Quando perguntado sobre qual seria o principal problema das escolas públicas brasileiras, a falta de investimento do governo (28%) e os baixos salários de professores (17%) foram as respostas mais frequentes. Falta de disciplina dos alunos (10%), qualidade dos docentes (5%) e conteúdos que não são ensinados (3%) foram os menos citados.

Coordenadora da Ação Educativa e doutora em Educação, Denise Carreira destaca que o fenômeno na militarização das escolas se baseia em um argumento de que o investimento em disciplina melhoraria a qualidade de ensino. Para ela, o levantamento demonstra que essa argumentação não prospera entre a maior parte dos brasileiros, que indicam o subfinanciamento e a desvalorização dos docentes como principais obstáculos.

Na avaliação de Denise, os números mostram que a população "não compra" ssa agenda da disciplina, "de que o problema é que a escola aborda o conteúdo X, de gênero, de raça".
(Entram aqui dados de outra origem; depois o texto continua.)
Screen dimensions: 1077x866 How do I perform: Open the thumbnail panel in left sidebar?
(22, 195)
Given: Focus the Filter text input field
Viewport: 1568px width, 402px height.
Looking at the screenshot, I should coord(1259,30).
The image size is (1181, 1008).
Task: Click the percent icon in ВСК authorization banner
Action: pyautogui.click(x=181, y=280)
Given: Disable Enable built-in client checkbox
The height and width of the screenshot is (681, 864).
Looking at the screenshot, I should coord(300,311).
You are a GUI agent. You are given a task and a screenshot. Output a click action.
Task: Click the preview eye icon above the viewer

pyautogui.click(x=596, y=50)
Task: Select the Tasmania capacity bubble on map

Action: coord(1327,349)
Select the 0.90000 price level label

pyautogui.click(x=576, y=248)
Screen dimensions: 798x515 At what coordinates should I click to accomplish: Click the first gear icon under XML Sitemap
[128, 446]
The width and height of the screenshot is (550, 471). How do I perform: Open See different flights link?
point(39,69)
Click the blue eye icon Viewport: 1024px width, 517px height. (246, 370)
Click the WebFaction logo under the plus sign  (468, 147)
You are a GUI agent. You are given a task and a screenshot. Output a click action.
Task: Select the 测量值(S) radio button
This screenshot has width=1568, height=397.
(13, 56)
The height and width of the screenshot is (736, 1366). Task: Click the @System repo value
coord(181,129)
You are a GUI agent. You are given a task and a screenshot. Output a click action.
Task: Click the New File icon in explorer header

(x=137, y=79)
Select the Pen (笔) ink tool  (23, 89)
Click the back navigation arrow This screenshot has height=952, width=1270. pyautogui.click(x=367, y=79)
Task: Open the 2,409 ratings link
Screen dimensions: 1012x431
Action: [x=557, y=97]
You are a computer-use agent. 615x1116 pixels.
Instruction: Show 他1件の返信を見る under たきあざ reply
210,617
Os especialistas destacam que é importante diferenciar as escolas militares do fenômeno de militarização escolar. Colégios militares são instituições mantidas com verbas do Ministério da Defesa e têm autonomia para montar o currículo e a estrutura pedagógica. A pesquisa, explicam, foca na inserção de militares em escolas públicas regulares.

Em 2019, o presidente Jair Bolsonaro assinou decreto que regulamentou a adesão ao Programa Nacional das Escolas Cívico-Militares. Estados e Distrito Federal indicaram escolas para receber o projeto. A intenção do governo é implementar a gestão em 216 escolas até 2023 - 54 por ano.

As escolas cívico-militares têm a administração compartilhada entre militares e civis. Militares da reserva atuam em tutorias e na área administrativa - e não como professores. Participam do programa colégios municipais ou estaduais, onde já havia alunos matriculados no modelo convencional. São diferentes das escolas mantidas pelo Exército, que costumam fazer seleção para ingresso e têm custo bem maior do que unidades da rede pública regular.

O programa federal de colégios cívico-militares não alcança nem 0,1% das escolas públicas e paga só em adicional a militares da reserva mais do que ganham professores. O programa do Ministério da Educação (MEC) estipulou duas modalidades: na primeira, as instituições recebem os militares do Exército; no segundo, os governos locais (Estado ou município) é que se encarregam de contratar bombeiros ou policiais militares aposentados.

A transição das escolas para cívico-militares, em alguns casos, foi polêmica e enfrentou resistências. Em São Paulo, a Justiça chegou a vetar a adesão em Sorocaba e Taquaritinga (SP). Por outro lado, colégios cívico-militares têm registrarado procura maior do que o número de vagas e foi preciso sorteio. Muitas das famílias, conforme o Estadão mostrou em 2021, buscam esses colégios justamente com interesse no foco em disciplina e também de que os filhos tenham uma carreira militar encaminhada, o que não acontece neste modelo.

A militarização de escolas, defendem especialistas, não acompanha os caminhos dos avanços da pedagogia, que seja menos engessado cada vez mais valoriza habilidades socioemocionais e a criatividade. "A gente precisa ter uma política de médio e longo prazo com financiamento adequado e que enfrente a valorização docente como prioridade", afirma Denise.